* REQUIRED WORK: Reproduce every entry exactly as written.
Start of Block
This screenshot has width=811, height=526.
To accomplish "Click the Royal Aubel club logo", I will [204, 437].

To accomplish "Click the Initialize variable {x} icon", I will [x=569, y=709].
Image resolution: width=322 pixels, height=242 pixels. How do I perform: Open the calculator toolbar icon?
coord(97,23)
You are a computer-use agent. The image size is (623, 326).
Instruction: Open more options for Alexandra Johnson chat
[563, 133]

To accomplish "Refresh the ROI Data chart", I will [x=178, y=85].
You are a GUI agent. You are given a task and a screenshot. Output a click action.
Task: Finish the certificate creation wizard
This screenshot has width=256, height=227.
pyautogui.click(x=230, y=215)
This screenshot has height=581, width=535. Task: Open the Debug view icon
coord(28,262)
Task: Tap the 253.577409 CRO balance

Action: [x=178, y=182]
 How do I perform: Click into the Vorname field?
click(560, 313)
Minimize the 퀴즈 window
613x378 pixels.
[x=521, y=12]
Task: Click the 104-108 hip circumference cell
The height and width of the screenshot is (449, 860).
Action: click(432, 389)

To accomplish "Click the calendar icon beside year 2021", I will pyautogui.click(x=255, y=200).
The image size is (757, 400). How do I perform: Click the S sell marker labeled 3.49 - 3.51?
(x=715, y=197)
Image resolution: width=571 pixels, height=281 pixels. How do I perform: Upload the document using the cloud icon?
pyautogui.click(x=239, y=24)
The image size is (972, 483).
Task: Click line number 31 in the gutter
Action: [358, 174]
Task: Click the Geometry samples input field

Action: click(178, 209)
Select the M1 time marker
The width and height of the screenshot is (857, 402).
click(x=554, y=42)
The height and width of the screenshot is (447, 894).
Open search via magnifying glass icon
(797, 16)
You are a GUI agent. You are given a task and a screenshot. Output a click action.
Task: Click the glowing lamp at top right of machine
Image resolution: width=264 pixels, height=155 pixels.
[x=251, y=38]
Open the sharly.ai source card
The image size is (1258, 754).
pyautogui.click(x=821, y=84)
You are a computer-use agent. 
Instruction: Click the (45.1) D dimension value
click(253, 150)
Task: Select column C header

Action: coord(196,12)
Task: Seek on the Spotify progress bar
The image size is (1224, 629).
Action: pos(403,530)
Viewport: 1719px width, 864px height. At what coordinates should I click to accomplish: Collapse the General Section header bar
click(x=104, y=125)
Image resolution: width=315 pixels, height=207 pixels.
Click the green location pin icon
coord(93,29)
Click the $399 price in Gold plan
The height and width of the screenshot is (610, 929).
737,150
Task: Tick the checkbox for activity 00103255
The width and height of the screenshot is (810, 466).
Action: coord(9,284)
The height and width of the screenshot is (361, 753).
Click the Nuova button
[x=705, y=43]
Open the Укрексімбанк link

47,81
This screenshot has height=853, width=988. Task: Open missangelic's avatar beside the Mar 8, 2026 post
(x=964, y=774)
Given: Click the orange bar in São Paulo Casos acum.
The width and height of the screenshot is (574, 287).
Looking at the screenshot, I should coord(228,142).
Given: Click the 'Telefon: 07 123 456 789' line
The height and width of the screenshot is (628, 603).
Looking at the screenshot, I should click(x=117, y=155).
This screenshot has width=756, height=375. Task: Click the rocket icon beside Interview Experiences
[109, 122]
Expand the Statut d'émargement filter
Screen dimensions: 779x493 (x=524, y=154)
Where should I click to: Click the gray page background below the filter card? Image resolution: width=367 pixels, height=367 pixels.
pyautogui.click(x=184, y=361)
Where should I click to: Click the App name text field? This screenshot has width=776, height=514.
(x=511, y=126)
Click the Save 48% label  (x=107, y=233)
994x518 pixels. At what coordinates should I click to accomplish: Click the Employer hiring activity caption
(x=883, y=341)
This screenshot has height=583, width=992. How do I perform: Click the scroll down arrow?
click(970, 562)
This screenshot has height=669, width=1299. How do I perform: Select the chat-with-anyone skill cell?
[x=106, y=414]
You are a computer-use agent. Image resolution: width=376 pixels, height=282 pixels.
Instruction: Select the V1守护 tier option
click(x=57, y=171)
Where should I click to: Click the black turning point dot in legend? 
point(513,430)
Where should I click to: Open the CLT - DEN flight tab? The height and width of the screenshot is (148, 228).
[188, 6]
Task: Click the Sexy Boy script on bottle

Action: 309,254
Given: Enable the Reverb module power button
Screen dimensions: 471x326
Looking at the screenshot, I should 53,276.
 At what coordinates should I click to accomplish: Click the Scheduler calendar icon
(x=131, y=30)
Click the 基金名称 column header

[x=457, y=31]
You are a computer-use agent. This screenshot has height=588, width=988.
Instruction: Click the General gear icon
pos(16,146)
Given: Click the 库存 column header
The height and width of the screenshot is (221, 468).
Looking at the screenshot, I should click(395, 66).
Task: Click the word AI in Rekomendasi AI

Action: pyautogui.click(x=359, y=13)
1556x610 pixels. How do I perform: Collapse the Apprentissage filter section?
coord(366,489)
End of Block
* RESULT OF THIS EXERCISE:
This screenshot has width=811, height=526.
To accomplish "Click the Royal Aubel club logo", I will [204, 437].

To accomplish "Click the Initialize variable {x} icon", I will [x=569, y=709].
Image resolution: width=322 pixels, height=242 pixels. How do I perform: Open the calculator toolbar icon?
coord(97,23)
You are a computer-use agent. The image size is (623, 326).
Instruction: Open more options for Alexandra Johnson chat
[563, 133]

To accomplish "Refresh the ROI Data chart", I will [x=178, y=85].
You are a GUI agent. You are given a task and a screenshot. Output a click action.
Task: Finish the certificate creation wizard
This screenshot has width=256, height=227.
pyautogui.click(x=230, y=215)
This screenshot has height=581, width=535. Task: Open the Debug view icon
coord(28,262)
Task: Tap the 253.577409 CRO balance

Action: [x=178, y=182]
 How do I perform: Click into the Vorname field?
click(560, 313)
Minimize the 퀴즈 window
613x378 pixels.
[x=521, y=12]
Task: Click the 104-108 hip circumference cell
The height and width of the screenshot is (449, 860).
Action: click(432, 389)

To accomplish "Click the calendar icon beside year 2021", I will pyautogui.click(x=255, y=200).
The image size is (757, 400). How do I perform: Click the S sell marker labeled 3.49 - 3.51?
(x=715, y=197)
Image resolution: width=571 pixels, height=281 pixels. How do I perform: Upload the document using the cloud icon?
pyautogui.click(x=239, y=24)
The image size is (972, 483).
Task: Click line number 31 in the gutter
Action: [358, 174]
Task: Click the Geometry samples input field

Action: click(178, 209)
Select the M1 time marker
The width and height of the screenshot is (857, 402).
click(x=554, y=42)
The height and width of the screenshot is (447, 894).
Open search via magnifying glass icon
(797, 16)
You are a GUI agent. You are given a task and a screenshot. Output a click action.
Task: Click the glowing lamp at top right of machine
Image resolution: width=264 pixels, height=155 pixels.
[x=251, y=38]
Open the sharly.ai source card
The image size is (1258, 754).
pyautogui.click(x=821, y=84)
You are a computer-use agent. 
Instruction: Click the (45.1) D dimension value
click(253, 150)
Task: Select column C header

Action: coord(196,12)
Task: Seek on the Spotify progress bar
The image size is (1224, 629).
Action: pos(403,530)
Viewport: 1719px width, 864px height. At what coordinates should I click to accomplish: Collapse the General Section header bar
click(x=104, y=125)
Image resolution: width=315 pixels, height=207 pixels.
Click the green location pin icon
coord(93,29)
Click the $399 price in Gold plan
The height and width of the screenshot is (610, 929).
737,150
Task: Tick the checkbox for activity 00103255
The width and height of the screenshot is (810, 466).
Action: coord(9,284)
The height and width of the screenshot is (361, 753).
Click the Nuova button
[x=705, y=43]
Open the Укрексімбанк link

47,81
This screenshot has height=853, width=988. Task: Open missangelic's avatar beside the Mar 8, 2026 post
(x=964, y=774)
Given: Click the orange bar in São Paulo Casos acum.
The width and height of the screenshot is (574, 287).
Looking at the screenshot, I should coord(228,142).
Given: Click the 'Telefon: 07 123 456 789' line
The height and width of the screenshot is (628, 603).
Looking at the screenshot, I should click(x=117, y=155).
This screenshot has width=756, height=375. Task: Click the rocket icon beside Interview Experiences
[109, 122]
Expand the Statut d'émargement filter
Screen dimensions: 779x493 (x=524, y=154)
Where should I click to: Click the gray page background below the filter card? Image resolution: width=367 pixels, height=367 pixels.
pyautogui.click(x=184, y=361)
Where should I click to: Click the App name text field? This screenshot has width=776, height=514.
(x=511, y=126)
Click the Save 48% label  (x=107, y=233)
994x518 pixels. At what coordinates should I click to accomplish: Click the Employer hiring activity caption
(x=883, y=341)
This screenshot has height=583, width=992. How do I perform: Click the scroll down arrow?
click(970, 562)
This screenshot has height=669, width=1299. How do I perform: Select the chat-with-anyone skill cell?
[x=106, y=414]
You are a computer-use agent. Image resolution: width=376 pixels, height=282 pixels.
Instruction: Select the V1守护 tier option
click(x=57, y=171)
Where should I click to: Click the black turning point dot in legend? 
point(513,430)
Where should I click to: Open the CLT - DEN flight tab? The height and width of the screenshot is (148, 228).
[188, 6]
Task: Click the Sexy Boy script on bottle

Action: 309,254
Given: Enable the Reverb module power button
Screen dimensions: 471x326
Looking at the screenshot, I should 53,276.
 At what coordinates should I click to accomplish: Click the Scheduler calendar icon
(x=131, y=30)
Click the 基金名称 column header

[x=457, y=31]
You are a computer-use agent. This screenshot has height=588, width=988.
Instruction: Click the General gear icon
pos(16,146)
Given: Click the 库存 column header
The height and width of the screenshot is (221, 468).
Looking at the screenshot, I should click(395, 66).
Task: Click the word AI in Rekomendasi AI

Action: pyautogui.click(x=359, y=13)
1556x610 pixels. How do I perform: Collapse the Apprentissage filter section?
coord(366,489)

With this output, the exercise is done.